DeepFM (Neural Scoring)
Description
The DeepFM (Deep Factorization Machine) policy combines a Factorization Machine (FM) component and a deep neural network (DNN) component, sharing input feature embeddings.
- FM Component: Models low-order interactions (linear features and pairwise/2nd-order interactions) efficiently using the dot product of feature embeddings.
- Deep Component: An MLP that learns high-order, non-linear feature interactions implicitly from the shared embeddings.

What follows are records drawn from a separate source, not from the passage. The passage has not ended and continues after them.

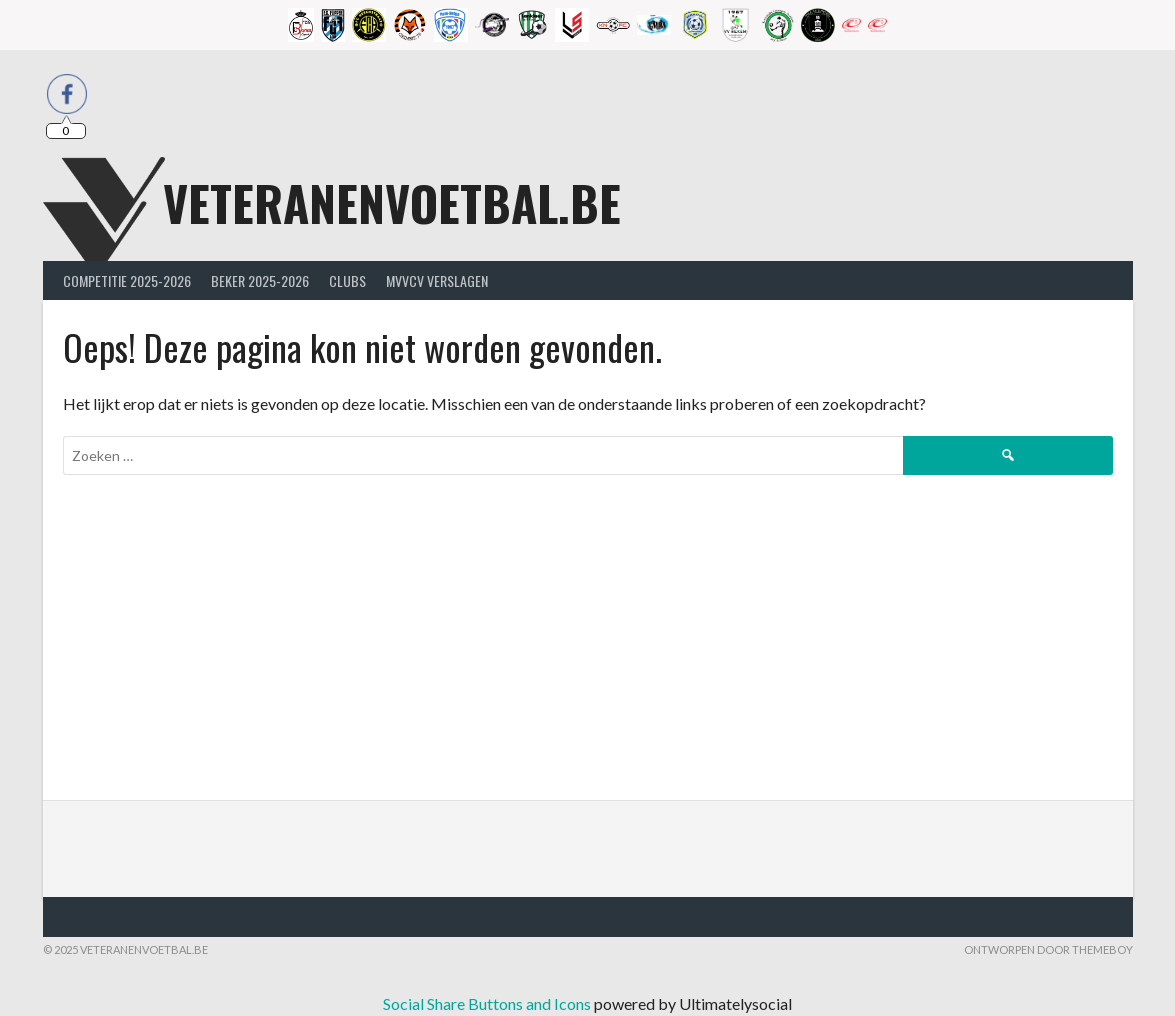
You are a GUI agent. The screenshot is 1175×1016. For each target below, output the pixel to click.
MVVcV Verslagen (437, 280)
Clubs (347, 280)
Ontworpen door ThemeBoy (1048, 949)
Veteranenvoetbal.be (392, 202)
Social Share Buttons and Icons (487, 1003)
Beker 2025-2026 (260, 280)
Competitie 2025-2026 (127, 280)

This avoids the need for manual feature crossing (unlike the wide part of Wide & Deep) and captures a spectrum of interactions. Outputs from both components are combined for the final prediction.
Policy Type: deepfm
Supports: scoring_policy
Premium Model
This model requires the Standard Plan or higher.
Hyperparameter tuning
embedding_dim: Dimensionality of feature embeddings (shared).deep_hidden_units: Layer sizes for the deep MLP component.activation_fn: Activation for deep layers.dropout: Dropout rate for deep layers.learning_rate: Optimizer learning rate.
V1 API
policy_configs:
scoring_policy:
policy_type: deepfm
# Architecture
embedding_dim: 16 # Dimensionality of feature embeddings (shared)
deep_hidden_units: [128, 64, 32] # Layer sizes for the deep MLP component
activation_fn: "relu" # Activation for deep layers
dropout: 0.2 # Dropout rate for deep layers
# Training Control
learning_rate: 0.001 # Optimizer learning rate
Usage
Use this model when:
- You need a strong CTR or conversion prediction model that can learn both low- and high-order feature interactions
- You have rich categorical and continuous features and want to avoid manual feature crossing
- You care about modeling interaction terms between many sparse features (e.g., user, item, and context features)

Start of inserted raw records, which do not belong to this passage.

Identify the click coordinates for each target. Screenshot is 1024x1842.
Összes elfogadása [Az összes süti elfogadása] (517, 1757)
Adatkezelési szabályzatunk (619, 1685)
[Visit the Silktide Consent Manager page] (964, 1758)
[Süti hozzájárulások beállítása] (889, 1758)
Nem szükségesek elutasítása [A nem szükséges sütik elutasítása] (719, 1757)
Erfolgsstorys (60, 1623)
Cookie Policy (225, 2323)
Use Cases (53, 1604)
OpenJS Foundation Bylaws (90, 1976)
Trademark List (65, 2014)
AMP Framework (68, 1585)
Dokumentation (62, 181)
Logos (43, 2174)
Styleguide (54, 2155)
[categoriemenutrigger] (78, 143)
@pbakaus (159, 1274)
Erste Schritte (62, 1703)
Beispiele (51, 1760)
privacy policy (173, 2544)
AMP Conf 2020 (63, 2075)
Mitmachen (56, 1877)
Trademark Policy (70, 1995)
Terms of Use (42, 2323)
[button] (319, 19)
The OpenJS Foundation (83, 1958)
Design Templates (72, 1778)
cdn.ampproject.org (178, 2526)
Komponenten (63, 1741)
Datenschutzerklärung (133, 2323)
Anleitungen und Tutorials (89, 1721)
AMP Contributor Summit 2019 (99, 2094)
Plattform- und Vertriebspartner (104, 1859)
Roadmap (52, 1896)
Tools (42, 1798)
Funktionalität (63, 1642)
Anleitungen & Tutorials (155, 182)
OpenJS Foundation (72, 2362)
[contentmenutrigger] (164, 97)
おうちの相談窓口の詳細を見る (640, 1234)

- You want a neural scoring model that generalizes better than pure linear or FM-based approaches alone
Choose a different model when:
- You have relatively simple feature sets and want a fast, tree-based baseline (use LightGBM or XGBoost)
- You do not have the infrastructure or appetite to train and serve neural models in production
- You mainly need retrieval-stage embeddings rather than point-wise scoring (use Two-Tower, ALS, or BeeFormer)

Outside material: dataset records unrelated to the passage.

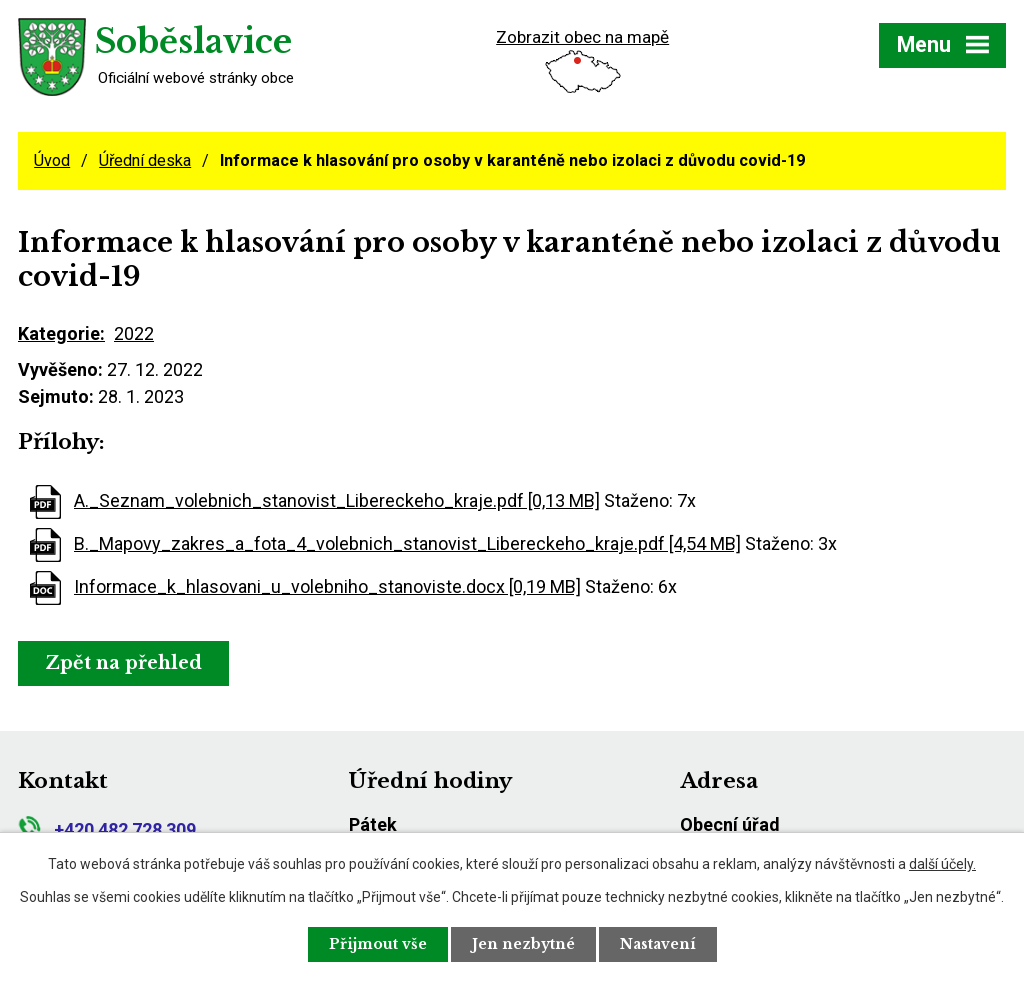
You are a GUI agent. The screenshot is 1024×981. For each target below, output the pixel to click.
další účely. (942, 864)
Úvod (52, 160)
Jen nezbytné (523, 944)
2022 (134, 333)
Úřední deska (145, 160)
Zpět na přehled (123, 663)
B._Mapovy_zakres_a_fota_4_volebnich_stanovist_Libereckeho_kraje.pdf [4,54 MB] (407, 543)
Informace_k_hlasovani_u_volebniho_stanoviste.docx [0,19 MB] (327, 586)
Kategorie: (61, 333)
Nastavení (658, 944)
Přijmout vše (378, 944)
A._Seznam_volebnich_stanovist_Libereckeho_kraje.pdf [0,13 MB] (337, 500)
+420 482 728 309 (107, 829)
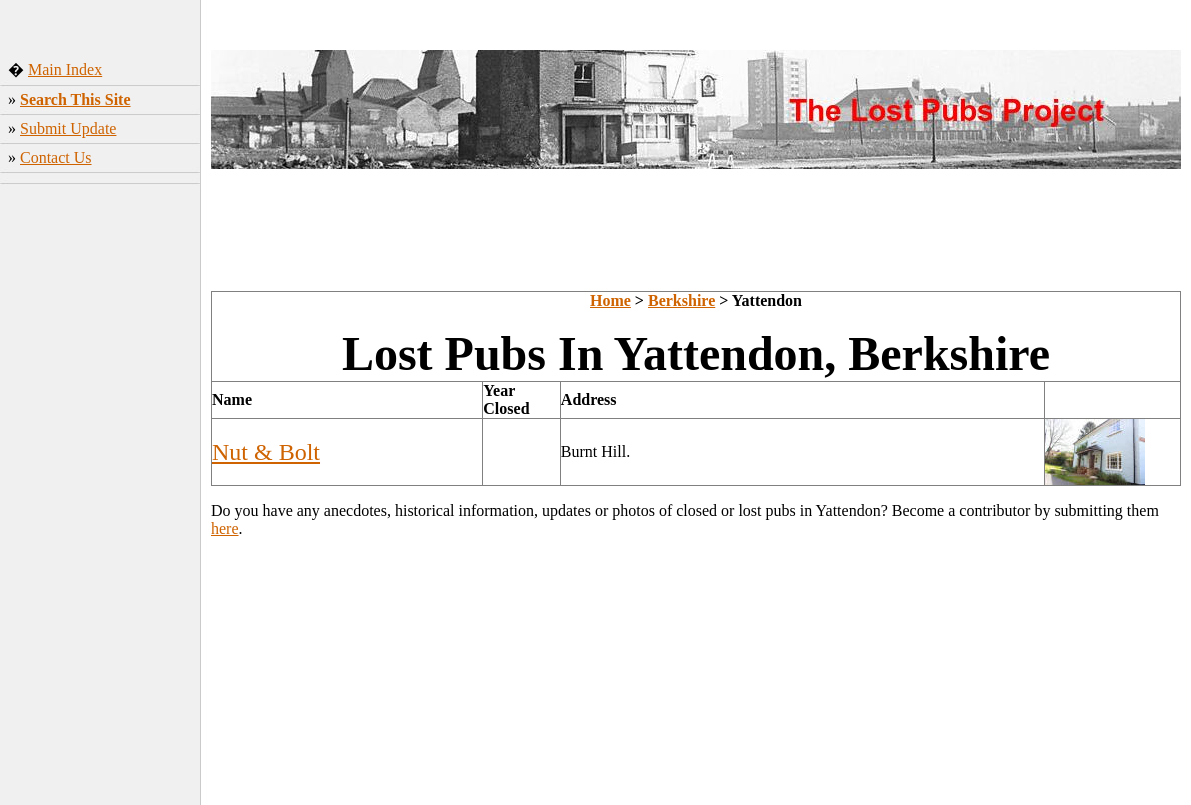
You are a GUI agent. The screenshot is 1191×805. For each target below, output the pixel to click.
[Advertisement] (100, 489)
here (225, 528)
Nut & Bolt (266, 452)
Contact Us (56, 157)
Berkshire (681, 300)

- You primarily need to capture sequential patterns in user behavior (use SASRec, BERT4Rec, or other sequential models)
Use cases
- CTR prediction for feeds, recommendations, and advertising with many categorical IDs
- Ranking items in e-commerce or content platforms using rich user, item, and context features
- Scoring candidates in a ranking stage after retrieval from embeddings or search
- Personalization tasks where complex feature interactions drive performance
References
- Guo, H., et al. (2017). DeepFM: A Factorization-Machine based Neural Network for CTR Prediction. IJCAI.
- Wang, R., et al. (2021). DLRM: An advanced open source deep learning recommendation model. arXiv. (Provides context on DLRM-style models).